あんまり綺麗に磨いてあるから使うのに躊躇いが出る。

(でもシャワー使うしか無いし)

 思い切ってシャワーの栓を捻ろうとして え? と手が止まった。自分の体に違和感を感じる。あまりにもすっきりしている。

(まさか、俺……)

 間違いない、あの感覚だ。最近いろいろあったからモヤモヤした気分も溜め込んでいた。でもそれじゃどうしてこの下着はさっぱりしてるんだろう……

 カッと顔が熱くなった。自分が着替えたのはどの段階だ? 水、いつ飲んだんだろう、その時にはもう出した後なのか? なら洗ってくれた河野にも知られたんだろうか。

「おい、どうした? 気持ち悪くなったか?」

その声に我に返った。

「いえ! 大丈夫です!」

「慌てなくていいぞ。ちょっと心配になっただけだ」

それきり声が止んだからキッチンに戻ったんだろう。


 河野の声が耳に残る、心地よく。まるで夢の中に戻ったような錯覚が起きる。河野の声が無いはずの形となって頭に響く。

(なんて夢見たんだよっ!)

 途端に素直な体に妙なこわばりが生まれた。栓を捻った。まだ温かくないシャワーを頭から浴びた。

 以前にも似たようなことがあった。その時の夢に出てきたのは、あろうことか高校の時の担任だった。

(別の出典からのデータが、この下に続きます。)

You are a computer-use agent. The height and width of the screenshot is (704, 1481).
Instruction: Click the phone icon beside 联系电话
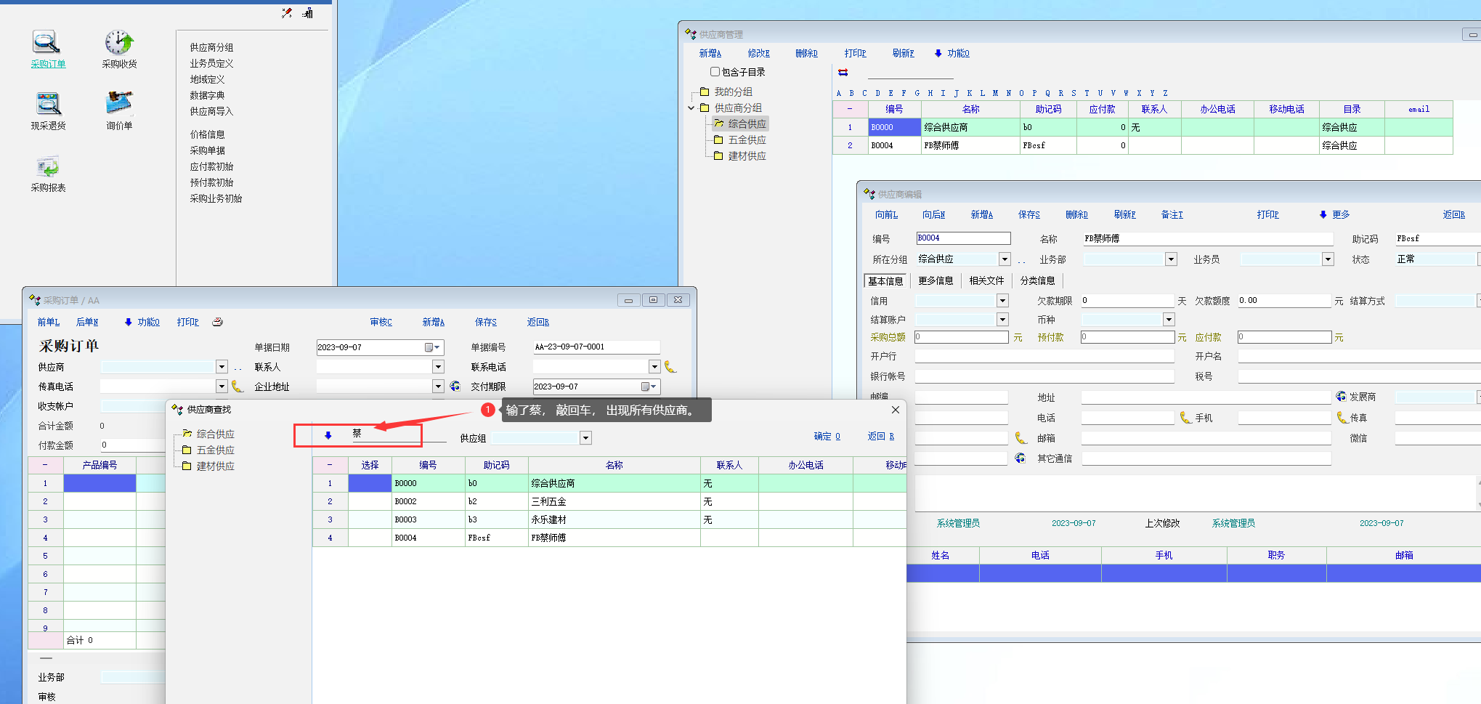670,367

 もう湯になっている降り注ぐシャワーの中で頭を振る。

(今度は課長? 俺、どっかおかしいんじゃないのか?)

 なぜか女性が頭に浮かばない。そもそも興味が湧かない。忙しさの中でさほどそんなことを考えずに来た。けれどここまで来ると自分の異常を認めないわけには行かない。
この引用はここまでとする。